Date : 20011219
Dossier : T-1805-98
Référence neutre : 2001 CFPI 1412
Ottawa (Ontario), le mercredi 19 décembre 2001
EN PRÉSENCE DE : madame le juge Dawson
ENTRE :
RÉVÉREND FRÈRE WALTER A. TUCKER
et RÉVÉREND FRÈRE MICHAEL J. BALDASARO
demandeurs
- et -
SA MAJESTÉ LA REINE
défenderesse
MOTIFS DE L'ORDONNANCE ET ORDONNANCE
[1] La Cour est saisie d'une requête déposée le 26 novembre 2001 dans laquelle la défenderesse sollicite une ordonnance :
(i) empêchant chacun des demandeurs de participer à l'interrogatoire préalable de l'autre demandeur; et
(ii) empêchant chacun des demandeurs de communiquer à l'autre demandeur la preuve produite lors de cet interrogatoire préalable, et ce, jusqu'à la fin de celui-ci.
[2] À l'audience, la défenderesse s'est désistée d'une requête antérieure, déposée le 15 novembre 2001, dans laquelle elle sollicitait à peu près le même redressement ainsi qu'une ordonnance enjoignant les demandeurs de répondre à des questions sur leurs croyances religieuses. Il appert qu'on a remplacé la requête antérieure par celle dont est maintenant saisie la Cour parce que dans l'interrogatoire préalable tenu jusqu'à maintenant aucune question précise sur la religion n'a été posée aux demandeurs et ceux-ci n'ont refusé de répondre à aucune question de ce type.
[3] La Cour est également saisie d'une requête des demandeurs, déposée le 25 octobre 2001, demandant qu'une autre conférence préparatoire soit prévue, que l'affaire soit inscrite pour instruction sans délai, que des directives soient données ou que la Cour rende tout autre redressement qu'elle juge approprié.
[4] Dans l'action sous-jacente, les demandeurs sollicitent un jugement déclaratoire selon lequel la Loi réglementant certaines drogues et autres substances, L.C. 1996, ch. 19, est inconstitutionnelle.
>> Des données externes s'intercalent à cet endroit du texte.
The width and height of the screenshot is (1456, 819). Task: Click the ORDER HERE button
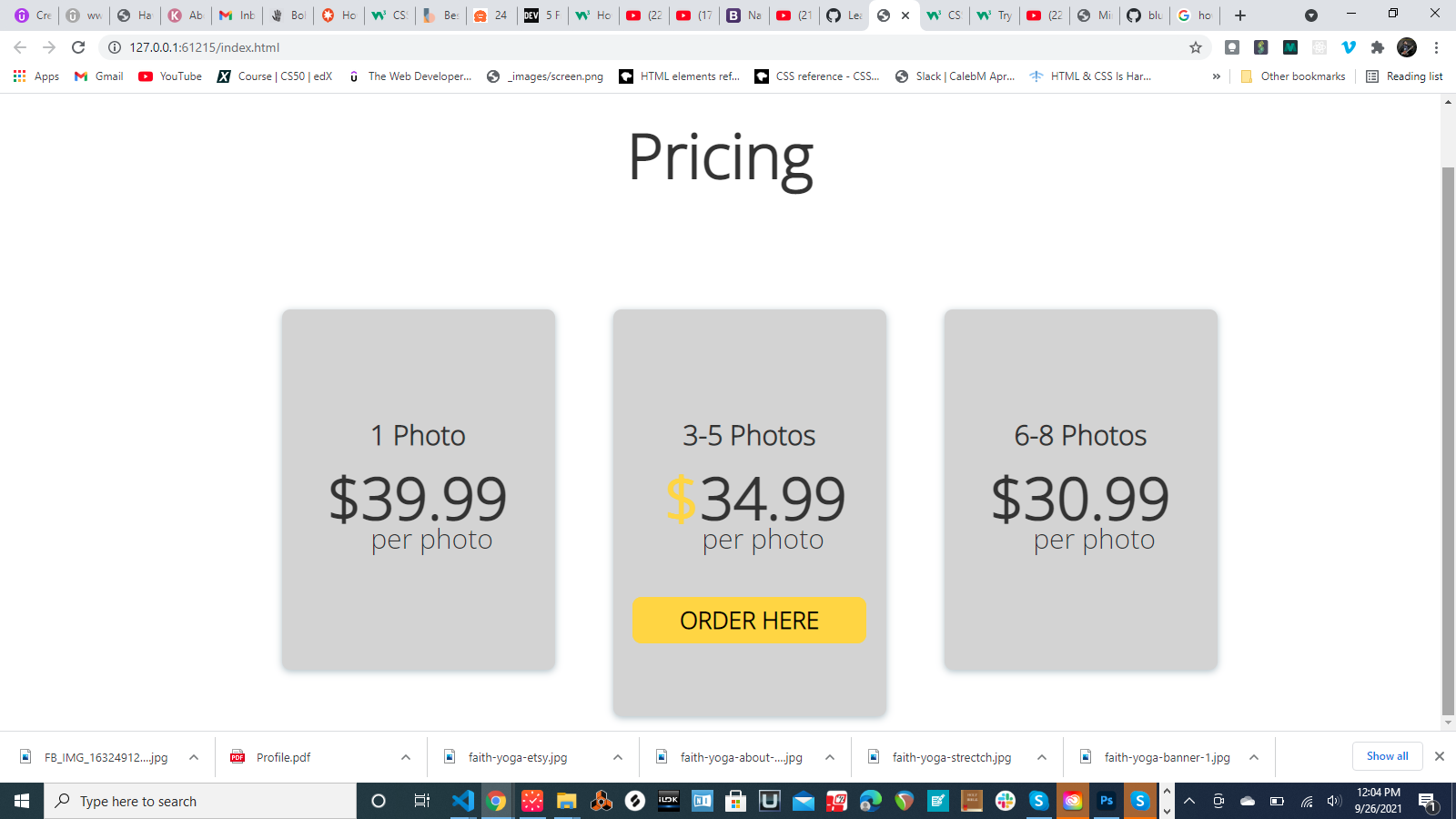pyautogui.click(x=749, y=620)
Les allégations suivantes sont pertinentes pour les fins des présentes requêtes : les allégations contenues dans la déclaration modifiée des demandeurs selon lesquelles ils sont des ministres de l'Assemblée de l'Église de l'Univers qui utilisent du cannabis suivant les conseils de la Bible, et les allégations selon lesquelles les mesures prises par le gouvernement portent atteinte à leur liberté d'association et qu'ils craignent pour leur liberté et pour leur vie en raison de leurs pratiques et leurs croyances religieuses.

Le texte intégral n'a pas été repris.